SportstimeAPI/sportstime_parser/normalizers/fuzzy.py

"""Fuzzy string matching utilities for team and stadium name resolution."""

from dataclasses import dataclass
from typing import Optional

from rapidfuzz import fuzz, process
from rapidfuzz.utils import default_process

from ..config import FUZZY_MATCH_THRESHOLD
from ..models.aliases import FuzzyMatch


@dataclass
class MatchCandidate:
    """A candidate for fuzzy matching.

    Attributes:
        canonical_id: The canonical ID of this candidate
        name: The display name for this candidate
        aliases: List of alternative names to match against
    """

    canonical_id: str
    name: str
    aliases: list[str]


def normalize_for_matching(s: str) -> str:
    """Normalize a string for fuzzy matching.

    - Convert to lowercase
    - Remove common prefixes/suffixes
    - Collapse whitespace

    Args:
        s: String to normalize

    Returns:
        Normalized string
    """
    result = s.lower().strip()

    # Remove common prefixes
    prefixes = ["the ", "team ", "stadium "]
    for prefix in prefixes:
        if result.startswith(prefix):
            result = result[len(prefix) :]

    # Remove common suffixes
    suffixes = [" stadium", " arena", " center", " field", " park"]
    for suffix in suffixes:
        if result.endswith(suffix):
            result = result[: -len(suffix)]

    return result.strip()


def fuzzy_match_team(
    query: str,
    candidates: list[MatchCandidate],
    threshold: int = FUZZY_MATCH_THRESHOLD,
    top_n: int = 3,
) -> list[FuzzyMatch]:
    """Find fuzzy matches for a team name.
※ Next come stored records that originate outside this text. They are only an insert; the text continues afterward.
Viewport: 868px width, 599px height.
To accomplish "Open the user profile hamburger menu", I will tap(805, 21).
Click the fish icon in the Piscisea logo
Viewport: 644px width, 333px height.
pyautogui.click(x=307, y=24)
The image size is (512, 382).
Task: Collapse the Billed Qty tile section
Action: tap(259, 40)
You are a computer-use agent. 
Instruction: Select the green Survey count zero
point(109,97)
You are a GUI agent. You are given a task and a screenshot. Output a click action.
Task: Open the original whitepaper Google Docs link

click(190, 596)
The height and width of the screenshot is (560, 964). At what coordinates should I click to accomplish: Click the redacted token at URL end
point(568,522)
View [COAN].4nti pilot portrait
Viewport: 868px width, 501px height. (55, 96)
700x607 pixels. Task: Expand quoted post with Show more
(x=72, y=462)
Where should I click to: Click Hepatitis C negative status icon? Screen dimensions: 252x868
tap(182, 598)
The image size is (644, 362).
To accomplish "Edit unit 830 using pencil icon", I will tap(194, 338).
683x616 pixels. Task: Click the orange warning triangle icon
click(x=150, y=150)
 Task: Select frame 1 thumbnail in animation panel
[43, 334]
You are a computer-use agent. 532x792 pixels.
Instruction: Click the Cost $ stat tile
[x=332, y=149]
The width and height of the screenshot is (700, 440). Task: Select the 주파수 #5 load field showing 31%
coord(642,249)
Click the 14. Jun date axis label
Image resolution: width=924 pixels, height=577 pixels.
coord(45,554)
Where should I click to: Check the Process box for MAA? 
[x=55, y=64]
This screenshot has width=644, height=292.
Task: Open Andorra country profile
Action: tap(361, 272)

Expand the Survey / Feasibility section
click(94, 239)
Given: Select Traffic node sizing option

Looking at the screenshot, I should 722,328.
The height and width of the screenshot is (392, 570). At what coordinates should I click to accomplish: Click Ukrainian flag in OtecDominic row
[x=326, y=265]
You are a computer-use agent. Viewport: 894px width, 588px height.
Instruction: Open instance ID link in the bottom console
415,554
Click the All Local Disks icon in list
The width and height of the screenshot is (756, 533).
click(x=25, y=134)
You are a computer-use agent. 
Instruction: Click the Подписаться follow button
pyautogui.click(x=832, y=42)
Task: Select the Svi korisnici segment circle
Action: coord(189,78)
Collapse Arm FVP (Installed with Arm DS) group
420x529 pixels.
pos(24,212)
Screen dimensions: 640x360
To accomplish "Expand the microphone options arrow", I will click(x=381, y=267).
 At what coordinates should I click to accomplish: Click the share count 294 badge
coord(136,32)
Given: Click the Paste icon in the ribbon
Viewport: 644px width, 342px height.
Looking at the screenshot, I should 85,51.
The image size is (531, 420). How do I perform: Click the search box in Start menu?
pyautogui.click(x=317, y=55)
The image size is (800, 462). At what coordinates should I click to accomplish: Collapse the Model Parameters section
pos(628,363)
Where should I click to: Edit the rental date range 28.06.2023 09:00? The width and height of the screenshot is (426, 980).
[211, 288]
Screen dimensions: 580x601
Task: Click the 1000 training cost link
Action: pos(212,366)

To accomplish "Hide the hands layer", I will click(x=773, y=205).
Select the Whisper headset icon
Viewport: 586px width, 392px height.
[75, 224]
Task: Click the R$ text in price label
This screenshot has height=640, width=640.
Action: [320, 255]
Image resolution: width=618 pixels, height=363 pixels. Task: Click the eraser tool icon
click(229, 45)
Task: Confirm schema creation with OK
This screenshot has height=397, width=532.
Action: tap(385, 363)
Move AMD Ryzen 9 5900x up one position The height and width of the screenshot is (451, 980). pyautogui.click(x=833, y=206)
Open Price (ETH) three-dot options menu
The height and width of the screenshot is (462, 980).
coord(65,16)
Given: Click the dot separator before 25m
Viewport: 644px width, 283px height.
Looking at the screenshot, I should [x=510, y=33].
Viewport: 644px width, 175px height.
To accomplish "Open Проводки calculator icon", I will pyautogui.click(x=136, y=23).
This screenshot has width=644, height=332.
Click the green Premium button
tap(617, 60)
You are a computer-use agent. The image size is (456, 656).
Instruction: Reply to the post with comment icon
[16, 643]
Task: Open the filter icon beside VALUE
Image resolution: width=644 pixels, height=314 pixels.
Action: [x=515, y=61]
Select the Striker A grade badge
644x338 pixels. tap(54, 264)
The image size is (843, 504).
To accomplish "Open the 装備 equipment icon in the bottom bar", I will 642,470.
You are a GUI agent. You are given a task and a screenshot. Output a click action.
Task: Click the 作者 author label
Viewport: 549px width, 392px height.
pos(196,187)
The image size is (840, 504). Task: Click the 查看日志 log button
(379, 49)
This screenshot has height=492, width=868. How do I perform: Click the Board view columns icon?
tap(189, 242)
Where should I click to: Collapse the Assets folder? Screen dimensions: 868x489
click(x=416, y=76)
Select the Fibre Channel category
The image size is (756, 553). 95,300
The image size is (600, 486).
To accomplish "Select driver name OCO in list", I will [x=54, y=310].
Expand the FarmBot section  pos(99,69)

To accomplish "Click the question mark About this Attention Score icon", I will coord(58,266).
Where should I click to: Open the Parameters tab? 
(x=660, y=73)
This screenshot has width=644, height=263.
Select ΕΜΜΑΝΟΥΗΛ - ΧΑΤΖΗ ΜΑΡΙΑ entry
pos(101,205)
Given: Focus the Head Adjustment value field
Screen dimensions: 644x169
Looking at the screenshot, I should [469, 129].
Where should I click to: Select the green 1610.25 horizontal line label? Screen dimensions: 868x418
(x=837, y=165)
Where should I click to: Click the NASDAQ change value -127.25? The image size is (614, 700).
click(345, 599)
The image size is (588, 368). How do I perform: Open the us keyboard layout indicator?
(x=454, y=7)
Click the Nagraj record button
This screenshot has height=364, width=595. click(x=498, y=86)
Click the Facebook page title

    Uses multiple matching strategies:
    1. Token set ratio (handles word order differences)
    2. Partial ratio (handles substring matches)
    3. Standard ratio (overall similarity)

    Args:
        query: Team name to match
        candidates: List of candidate teams to match against
        threshold: Minimum score to consider a match (0-100)
        top_n: Maximum number of matches to return

    Returns:
        List of FuzzyMatch objects sorted by confidence (descending)
    """
    query_norm = normalize_for_matching(query)

    # Build list of all matchable strings with their canonical IDs
    match_strings: list[tuple[str, str, str]] = []  # (string, canonical_id, name)

    for candidate in candidates:
        # Add primary name
        match_strings.append(
            (normalize_for_matching(candidate.name), candidate.canonical_id, candidate.name)
        )
        # Add aliases
        for alias in candidate.aliases:
            match_strings.append(
                (normalize_for_matching(alias), candidate.canonical_id, candidate.name)
            )

    # Score all candidates
    scored: dict[str, tuple[int, str]] = {}  # canonical_id -> (best_score, name)

    for match_str, canonical_id, name in match_strings:
        # Use multiple scoring methods
        token_score = fuzz.token_set_ratio(query_norm, match_str)
        partial_score = fuzz.partial_ratio(query_norm, match_str)
        ratio_score = fuzz.ratio(query_norm, match_str)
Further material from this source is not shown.